TRY IT => Starting at the top of the listing below, copy each line exactly, stopping after the line that contains "Aksessuarlar (70, 759)".

━━━ AVAILABLE RECORDS

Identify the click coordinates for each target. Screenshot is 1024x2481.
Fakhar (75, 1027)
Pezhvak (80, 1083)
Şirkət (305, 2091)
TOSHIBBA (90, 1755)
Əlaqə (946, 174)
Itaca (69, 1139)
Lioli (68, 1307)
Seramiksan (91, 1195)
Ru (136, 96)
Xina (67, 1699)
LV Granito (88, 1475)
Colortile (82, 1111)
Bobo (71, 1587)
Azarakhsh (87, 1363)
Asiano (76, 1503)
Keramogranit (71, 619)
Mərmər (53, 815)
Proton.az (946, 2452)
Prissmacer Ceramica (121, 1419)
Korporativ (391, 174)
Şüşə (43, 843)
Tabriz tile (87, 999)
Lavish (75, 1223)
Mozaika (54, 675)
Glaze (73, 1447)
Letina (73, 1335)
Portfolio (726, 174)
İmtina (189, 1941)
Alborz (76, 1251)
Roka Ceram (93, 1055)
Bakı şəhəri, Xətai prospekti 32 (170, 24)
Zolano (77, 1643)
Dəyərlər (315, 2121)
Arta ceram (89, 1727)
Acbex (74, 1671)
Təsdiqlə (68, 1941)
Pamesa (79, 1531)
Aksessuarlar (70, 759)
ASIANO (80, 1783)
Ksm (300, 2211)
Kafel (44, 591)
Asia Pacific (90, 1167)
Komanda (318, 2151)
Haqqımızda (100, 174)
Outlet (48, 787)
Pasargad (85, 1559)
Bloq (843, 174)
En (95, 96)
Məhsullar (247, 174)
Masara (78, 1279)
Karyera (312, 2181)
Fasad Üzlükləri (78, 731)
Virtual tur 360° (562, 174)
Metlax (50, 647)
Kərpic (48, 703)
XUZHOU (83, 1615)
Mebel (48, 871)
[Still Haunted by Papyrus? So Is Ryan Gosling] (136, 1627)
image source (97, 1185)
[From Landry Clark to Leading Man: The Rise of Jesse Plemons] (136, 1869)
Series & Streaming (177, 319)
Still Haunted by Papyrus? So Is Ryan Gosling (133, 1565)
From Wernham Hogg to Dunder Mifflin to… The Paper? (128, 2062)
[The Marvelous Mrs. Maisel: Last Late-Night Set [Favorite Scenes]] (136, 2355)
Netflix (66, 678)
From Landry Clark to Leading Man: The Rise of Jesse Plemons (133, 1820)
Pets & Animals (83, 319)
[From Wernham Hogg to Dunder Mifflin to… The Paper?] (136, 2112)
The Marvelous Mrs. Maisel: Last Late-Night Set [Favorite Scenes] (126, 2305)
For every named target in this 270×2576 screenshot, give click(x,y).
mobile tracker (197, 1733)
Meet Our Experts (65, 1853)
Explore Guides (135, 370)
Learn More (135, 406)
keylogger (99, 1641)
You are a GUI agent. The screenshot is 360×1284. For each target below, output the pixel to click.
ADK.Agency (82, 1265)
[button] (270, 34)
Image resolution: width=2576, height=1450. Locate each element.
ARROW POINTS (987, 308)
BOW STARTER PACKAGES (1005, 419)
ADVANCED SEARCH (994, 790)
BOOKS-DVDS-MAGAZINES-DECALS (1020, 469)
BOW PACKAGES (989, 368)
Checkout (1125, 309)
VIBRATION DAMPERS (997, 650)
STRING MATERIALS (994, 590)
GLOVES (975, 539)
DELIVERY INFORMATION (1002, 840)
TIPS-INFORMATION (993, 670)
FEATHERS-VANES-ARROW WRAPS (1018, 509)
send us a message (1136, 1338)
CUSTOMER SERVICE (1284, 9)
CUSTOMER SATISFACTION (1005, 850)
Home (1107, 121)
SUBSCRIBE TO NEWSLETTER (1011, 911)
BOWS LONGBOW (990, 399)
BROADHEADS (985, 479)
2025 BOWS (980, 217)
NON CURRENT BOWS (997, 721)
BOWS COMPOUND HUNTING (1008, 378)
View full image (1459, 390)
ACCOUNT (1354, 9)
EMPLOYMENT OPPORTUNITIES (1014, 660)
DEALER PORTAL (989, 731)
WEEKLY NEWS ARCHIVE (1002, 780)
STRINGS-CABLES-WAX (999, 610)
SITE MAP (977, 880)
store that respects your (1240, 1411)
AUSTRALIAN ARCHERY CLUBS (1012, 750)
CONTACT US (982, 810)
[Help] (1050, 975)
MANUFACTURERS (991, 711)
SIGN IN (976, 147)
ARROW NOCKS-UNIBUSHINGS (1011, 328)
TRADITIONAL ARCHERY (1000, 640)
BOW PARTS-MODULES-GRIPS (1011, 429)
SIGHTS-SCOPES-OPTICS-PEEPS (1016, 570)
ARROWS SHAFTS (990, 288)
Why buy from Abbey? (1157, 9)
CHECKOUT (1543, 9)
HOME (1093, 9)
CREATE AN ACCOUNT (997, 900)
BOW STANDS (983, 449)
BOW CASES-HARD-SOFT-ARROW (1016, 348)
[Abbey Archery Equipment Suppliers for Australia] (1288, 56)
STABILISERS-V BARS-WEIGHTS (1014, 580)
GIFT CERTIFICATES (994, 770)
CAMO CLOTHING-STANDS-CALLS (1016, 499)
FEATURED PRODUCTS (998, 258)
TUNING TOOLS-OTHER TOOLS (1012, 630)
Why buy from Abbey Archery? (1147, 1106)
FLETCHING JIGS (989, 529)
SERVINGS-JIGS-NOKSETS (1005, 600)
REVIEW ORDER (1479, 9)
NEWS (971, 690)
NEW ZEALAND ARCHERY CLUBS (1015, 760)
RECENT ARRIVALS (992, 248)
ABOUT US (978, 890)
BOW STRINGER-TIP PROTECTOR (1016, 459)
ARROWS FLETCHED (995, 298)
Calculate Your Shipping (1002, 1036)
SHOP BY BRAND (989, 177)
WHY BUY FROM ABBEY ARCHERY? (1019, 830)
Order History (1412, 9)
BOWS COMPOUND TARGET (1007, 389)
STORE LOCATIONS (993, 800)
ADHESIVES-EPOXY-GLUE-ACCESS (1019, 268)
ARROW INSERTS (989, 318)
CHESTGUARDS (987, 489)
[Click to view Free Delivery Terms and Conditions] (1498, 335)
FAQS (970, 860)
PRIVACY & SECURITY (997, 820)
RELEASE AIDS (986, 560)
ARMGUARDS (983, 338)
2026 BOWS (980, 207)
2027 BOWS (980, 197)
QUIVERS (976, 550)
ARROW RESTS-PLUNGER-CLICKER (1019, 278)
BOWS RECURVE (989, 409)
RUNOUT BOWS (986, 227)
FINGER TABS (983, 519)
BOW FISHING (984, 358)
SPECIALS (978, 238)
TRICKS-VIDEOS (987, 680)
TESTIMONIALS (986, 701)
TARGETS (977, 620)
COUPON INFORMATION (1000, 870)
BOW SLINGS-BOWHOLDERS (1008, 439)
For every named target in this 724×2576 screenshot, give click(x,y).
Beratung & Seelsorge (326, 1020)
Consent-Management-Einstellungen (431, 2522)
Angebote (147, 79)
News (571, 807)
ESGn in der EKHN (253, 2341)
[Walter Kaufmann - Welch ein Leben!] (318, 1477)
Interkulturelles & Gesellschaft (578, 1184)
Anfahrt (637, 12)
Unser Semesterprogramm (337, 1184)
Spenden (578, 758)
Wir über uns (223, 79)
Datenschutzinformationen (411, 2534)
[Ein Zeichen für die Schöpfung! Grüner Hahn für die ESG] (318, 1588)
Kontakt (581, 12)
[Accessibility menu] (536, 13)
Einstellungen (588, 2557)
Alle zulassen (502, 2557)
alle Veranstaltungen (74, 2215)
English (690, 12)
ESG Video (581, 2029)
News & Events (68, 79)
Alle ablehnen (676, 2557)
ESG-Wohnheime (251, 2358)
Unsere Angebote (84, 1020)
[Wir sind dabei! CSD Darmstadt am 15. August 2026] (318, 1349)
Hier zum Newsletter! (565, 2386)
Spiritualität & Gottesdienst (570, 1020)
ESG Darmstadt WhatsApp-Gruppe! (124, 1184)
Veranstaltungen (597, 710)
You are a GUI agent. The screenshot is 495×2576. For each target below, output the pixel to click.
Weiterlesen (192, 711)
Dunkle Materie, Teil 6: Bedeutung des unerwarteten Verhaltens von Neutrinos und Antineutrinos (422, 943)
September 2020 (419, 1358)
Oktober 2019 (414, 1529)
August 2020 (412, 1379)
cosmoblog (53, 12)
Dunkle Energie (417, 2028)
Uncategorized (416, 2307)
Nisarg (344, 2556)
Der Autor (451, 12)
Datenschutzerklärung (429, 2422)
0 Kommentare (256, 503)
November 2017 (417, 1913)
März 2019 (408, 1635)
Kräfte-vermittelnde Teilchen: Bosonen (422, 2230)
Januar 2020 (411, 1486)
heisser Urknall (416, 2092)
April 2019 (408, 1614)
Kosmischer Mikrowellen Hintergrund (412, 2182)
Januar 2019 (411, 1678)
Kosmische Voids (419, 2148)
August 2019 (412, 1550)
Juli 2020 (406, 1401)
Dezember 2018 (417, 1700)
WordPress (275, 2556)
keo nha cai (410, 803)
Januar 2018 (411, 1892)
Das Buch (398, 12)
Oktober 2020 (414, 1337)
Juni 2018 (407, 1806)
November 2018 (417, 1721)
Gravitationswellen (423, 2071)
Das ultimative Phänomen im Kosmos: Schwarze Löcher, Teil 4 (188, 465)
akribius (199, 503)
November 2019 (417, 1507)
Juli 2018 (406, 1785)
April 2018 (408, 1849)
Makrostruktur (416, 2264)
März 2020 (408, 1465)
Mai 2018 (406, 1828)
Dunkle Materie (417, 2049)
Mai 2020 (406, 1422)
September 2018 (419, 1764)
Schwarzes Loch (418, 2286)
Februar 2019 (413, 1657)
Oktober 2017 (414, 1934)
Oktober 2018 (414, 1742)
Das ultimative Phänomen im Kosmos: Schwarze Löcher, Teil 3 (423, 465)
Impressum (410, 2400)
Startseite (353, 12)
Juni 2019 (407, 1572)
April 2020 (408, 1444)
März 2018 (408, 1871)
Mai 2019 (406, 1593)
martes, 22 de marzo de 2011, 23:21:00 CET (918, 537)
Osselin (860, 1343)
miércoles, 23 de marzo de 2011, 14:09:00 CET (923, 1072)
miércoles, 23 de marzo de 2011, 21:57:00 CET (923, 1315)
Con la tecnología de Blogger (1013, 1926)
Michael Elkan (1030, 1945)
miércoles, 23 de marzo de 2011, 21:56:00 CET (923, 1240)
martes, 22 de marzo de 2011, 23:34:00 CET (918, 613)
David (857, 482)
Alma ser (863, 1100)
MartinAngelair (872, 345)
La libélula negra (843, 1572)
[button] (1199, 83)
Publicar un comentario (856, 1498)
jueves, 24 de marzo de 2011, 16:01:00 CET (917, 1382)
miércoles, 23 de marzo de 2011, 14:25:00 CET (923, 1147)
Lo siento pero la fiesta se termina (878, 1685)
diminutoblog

━━━━━━

RESULT =>
Identify the click coordinates for each target. Screenshot is 1024x2481.
Fakhar (75, 1027)
Pezhvak (80, 1083)
Şirkət (305, 2091)
TOSHIBBA (90, 1755)
Əlaqə (946, 174)
Itaca (69, 1139)
Lioli (68, 1307)
Seramiksan (91, 1195)
Ru (136, 96)
Xina (67, 1699)
LV Granito (88, 1475)
Colortile (82, 1111)
Bobo (71, 1587)
Azarakhsh (87, 1363)
Asiano (76, 1503)
Keramogranit (71, 619)
Mərmər (53, 815)
Proton.az (946, 2452)
Prissmacer Ceramica (121, 1419)
Korporativ (391, 174)
Şüşə (43, 843)
Tabriz tile (87, 999)
Lavish (75, 1223)
Mozaika (54, 675)
Glaze (73, 1447)
Letina (73, 1335)
Portfolio (726, 174)
İmtina (189, 1941)
Alborz (76, 1251)
Roka Ceram (93, 1055)
Bakı şəhəri, Xətai prospekti 32 (170, 24)
Zolano (77, 1643)
Dəyərlər (315, 2121)
Arta ceram (89, 1727)
Acbex (74, 1671)
Təsdiqlə (68, 1941)
Pamesa (79, 1531)
Aksessuarlar (70, 759)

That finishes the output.